Wednesday, December 20, 2017

Signal Transduction

We read a lot about inhibitors, activators, agonists, antagonists which modulate (adjust/alter) enzyme or cell-receptor function and thus reducing/preventing the illness. 
For example, kinase inhibitors as cancer theraeupatics;  PPAR agonists as antidiabetic agents.
But the story doesn’t end when an inhibitor or agonist binds to an enzyme or cell-receptor, respectively.  These inhibitors or agonists do not directly (in a single step) affect the illness.  There are several intermediary steps (cascade of events) after the initial binding which bring about the finally observed biological response.  Agonist/Inhibitor binds to cell receptor (first step, called reception) which will send signals within the cells, and this signal is passed (transduction) to the necessary location via several helping hands (say enzymes).  At last the response is observed.  Let me show a pictorial representation of this explanation.

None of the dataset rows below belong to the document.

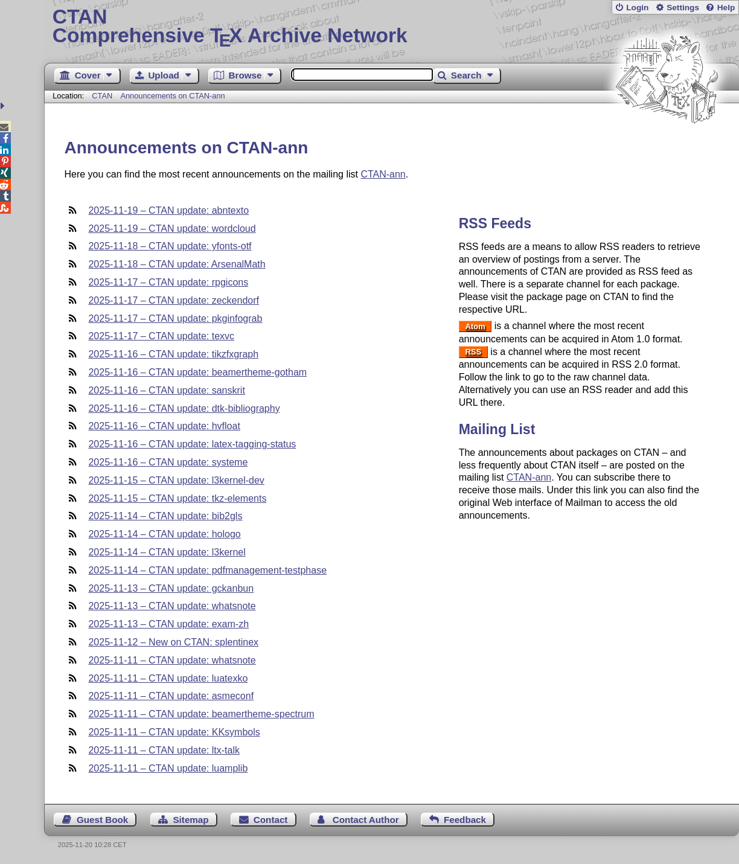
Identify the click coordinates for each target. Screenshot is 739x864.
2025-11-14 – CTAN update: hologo (164, 534)
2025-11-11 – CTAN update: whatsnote (171, 660)
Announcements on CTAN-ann (172, 95)
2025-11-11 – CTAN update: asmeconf (171, 696)
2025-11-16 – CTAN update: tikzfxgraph (173, 354)
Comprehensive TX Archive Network (392, 27)
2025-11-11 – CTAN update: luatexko (168, 678)
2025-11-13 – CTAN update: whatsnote (171, 606)
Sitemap (190, 819)
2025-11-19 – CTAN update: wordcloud (171, 228)
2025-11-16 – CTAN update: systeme (168, 462)
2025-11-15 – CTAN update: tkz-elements (177, 498)
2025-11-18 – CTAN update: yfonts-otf (169, 246)
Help (726, 7)
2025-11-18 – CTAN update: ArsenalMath (176, 264)
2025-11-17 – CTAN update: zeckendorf (173, 300)
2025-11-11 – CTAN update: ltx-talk (164, 750)
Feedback (465, 819)
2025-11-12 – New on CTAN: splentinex (173, 642)
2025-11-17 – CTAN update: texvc (161, 336)
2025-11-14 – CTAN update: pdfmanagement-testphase (207, 570)
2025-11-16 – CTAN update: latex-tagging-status (192, 444)
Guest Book (102, 819)
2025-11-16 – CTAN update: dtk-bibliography (184, 408)
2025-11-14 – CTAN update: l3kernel (166, 552)
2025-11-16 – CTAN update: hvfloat (164, 426)
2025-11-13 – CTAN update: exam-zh (168, 624)
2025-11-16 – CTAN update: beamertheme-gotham (197, 372)
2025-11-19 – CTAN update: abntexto (168, 210)
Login (637, 7)
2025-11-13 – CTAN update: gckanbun (171, 588)
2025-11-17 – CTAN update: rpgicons (168, 282)
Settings (683, 7)
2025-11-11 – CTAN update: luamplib (168, 768)
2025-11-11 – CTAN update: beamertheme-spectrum (201, 714)
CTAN (102, 95)
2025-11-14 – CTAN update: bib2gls (165, 516)
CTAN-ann (382, 174)
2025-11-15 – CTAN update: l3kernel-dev (176, 480)
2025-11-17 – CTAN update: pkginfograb (175, 318)
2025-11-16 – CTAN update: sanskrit (166, 390)
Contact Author (366, 819)
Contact (271, 819)
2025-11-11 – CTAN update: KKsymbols (174, 732)
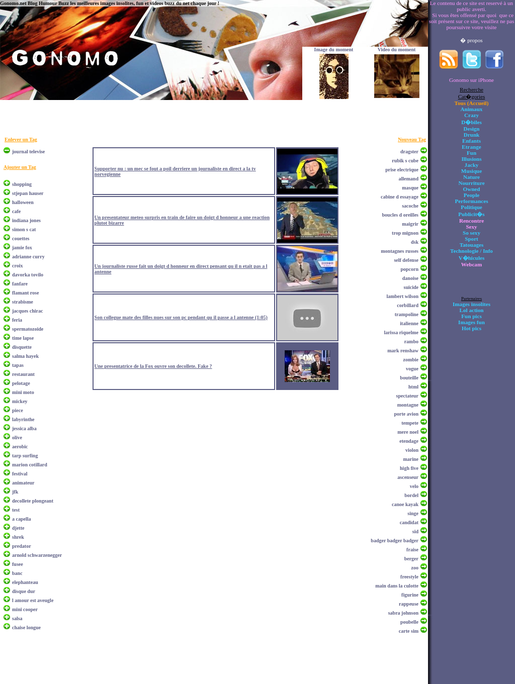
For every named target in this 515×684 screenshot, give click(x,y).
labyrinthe (23, 419)
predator (21, 546)
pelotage (21, 383)
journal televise (28, 151)
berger (411, 558)
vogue (412, 368)
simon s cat (24, 229)
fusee (17, 564)
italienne (409, 323)
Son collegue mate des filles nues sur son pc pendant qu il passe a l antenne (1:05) (181, 317)
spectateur (407, 396)
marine (410, 459)
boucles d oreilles (400, 215)
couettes (20, 238)
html (413, 386)
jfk (15, 492)
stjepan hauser (28, 193)
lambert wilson (402, 296)
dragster (409, 151)
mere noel (407, 432)
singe (412, 513)
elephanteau (25, 582)
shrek (18, 537)
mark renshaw (402, 350)
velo (414, 486)
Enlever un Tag (21, 139)
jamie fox (22, 247)
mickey (20, 401)
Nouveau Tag (412, 139)
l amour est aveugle (32, 600)
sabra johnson (403, 613)
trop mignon (405, 233)
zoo (414, 567)
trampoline (406, 314)
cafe (16, 211)
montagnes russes (399, 251)
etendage (408, 441)
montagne (407, 405)
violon (411, 450)
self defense (406, 260)
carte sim (408, 631)
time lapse (23, 338)
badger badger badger (394, 540)
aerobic (20, 446)
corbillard (407, 305)
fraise (412, 549)
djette (18, 528)
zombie (410, 359)
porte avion (406, 414)
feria (17, 320)
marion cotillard (29, 464)
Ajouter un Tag (20, 167)
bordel (411, 495)
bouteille (409, 377)
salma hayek (25, 356)
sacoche (410, 206)
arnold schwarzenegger (37, 555)
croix (17, 265)
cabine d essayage (399, 197)
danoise (410, 278)
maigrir (410, 224)
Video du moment (397, 49)
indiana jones (26, 220)
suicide (411, 287)
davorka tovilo (27, 274)
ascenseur (407, 477)
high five (409, 468)
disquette (22, 347)
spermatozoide (27, 329)
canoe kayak (405, 504)
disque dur (23, 591)
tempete (409, 423)
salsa (17, 618)
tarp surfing (25, 455)
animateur (23, 482)
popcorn (409, 269)
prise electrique (401, 169)
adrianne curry (28, 256)
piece (17, 410)
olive (17, 437)
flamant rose (25, 293)
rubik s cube (405, 160)
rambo (411, 341)
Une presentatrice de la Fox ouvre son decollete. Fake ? (153, 366)
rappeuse (408, 604)
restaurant (23, 374)
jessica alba (24, 428)
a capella (21, 519)
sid (415, 531)
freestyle (409, 576)
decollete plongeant (32, 501)
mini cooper (25, 609)
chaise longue (26, 627)
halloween (23, 202)
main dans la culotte (396, 586)
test (16, 510)
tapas (18, 365)
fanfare (20, 283)
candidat (409, 522)
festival (20, 473)
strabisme (22, 302)
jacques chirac (27, 311)
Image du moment (334, 49)
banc (17, 573)
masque (410, 187)
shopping (22, 184)
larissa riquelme (401, 332)
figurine (409, 595)
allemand (408, 178)
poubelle (409, 622)
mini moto (23, 392)
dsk (414, 242)
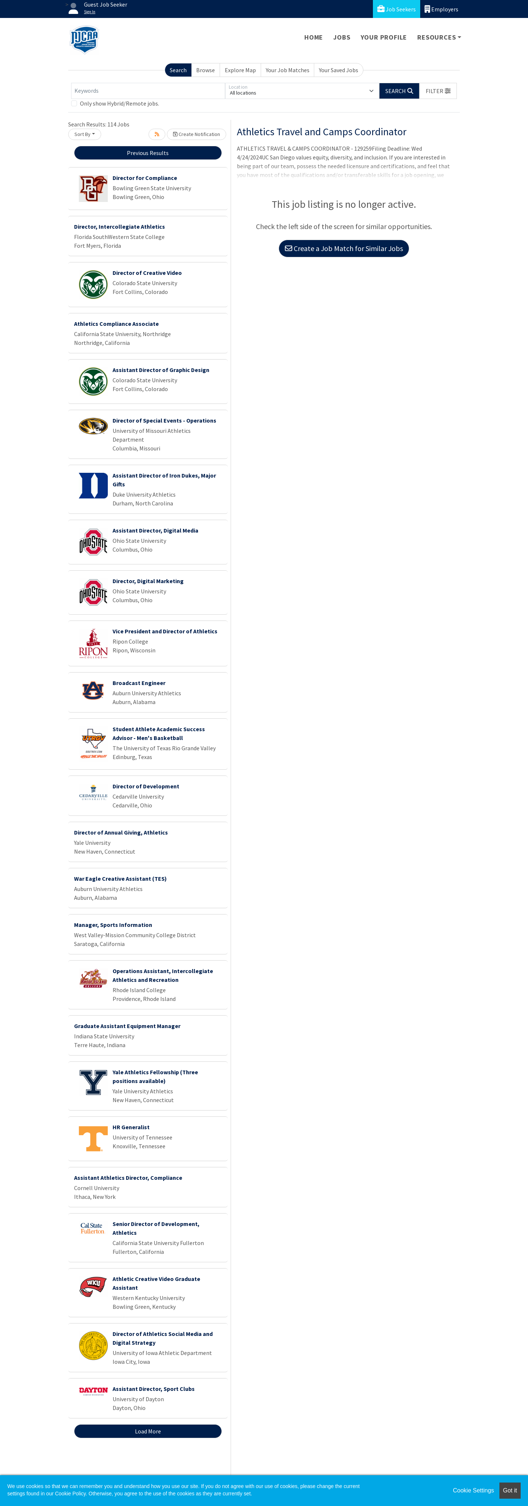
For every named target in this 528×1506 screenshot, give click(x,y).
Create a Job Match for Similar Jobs (344, 248)
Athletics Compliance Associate (116, 323)
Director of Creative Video (147, 272)
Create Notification (196, 134)
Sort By (82, 134)
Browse (205, 70)
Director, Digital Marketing (148, 581)
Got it (510, 1490)
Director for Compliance (145, 177)
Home (313, 37)
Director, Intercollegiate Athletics (119, 226)
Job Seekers (396, 9)
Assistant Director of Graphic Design (161, 369)
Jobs (341, 37)
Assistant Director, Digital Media (155, 530)
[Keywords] (148, 91)
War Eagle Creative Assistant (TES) (120, 878)
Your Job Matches (287, 70)
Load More (148, 1431)
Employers (441, 9)
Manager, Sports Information (113, 924)
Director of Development (146, 786)
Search (178, 70)
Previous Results (148, 153)
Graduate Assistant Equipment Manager (127, 1026)
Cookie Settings (473, 1490)
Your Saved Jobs (338, 70)
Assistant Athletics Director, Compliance (128, 1177)
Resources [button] (436, 37)
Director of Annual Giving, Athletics (121, 832)
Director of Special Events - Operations (164, 420)
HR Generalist (131, 1127)
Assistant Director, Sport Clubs (154, 1388)
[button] (438, 91)
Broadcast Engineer (139, 682)
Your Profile (384, 37)
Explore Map (240, 70)
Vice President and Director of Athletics (165, 631)
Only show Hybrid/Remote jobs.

Synthetic organic chemists can correlate the cascade of events which I mentioned earlier to cascade reactions in organic synthesis. 

Let us imagine ‘+’ charge as signal.  Now this signal has to reach from carbon circled in red to the carbon circled in blue of compound 1.  Compound 1 can be imagined as a cell receptor in inactive state.  Once TFA is added (imagine it to be an agonist), ‘+’ signal is generated.  Now this ‘+’ signal has to reach the final destination i.e. to the carbon circled in blue of compound 1.  By the help of several unsaturated functionalities both double and triple bonds (helping enzymes which facilitate transfer of signal) circled in blue in compound 2, ‘+’ signal reaches its destination.  Formation of compound 4 via compound 3 can be viewed as the final response of the signal.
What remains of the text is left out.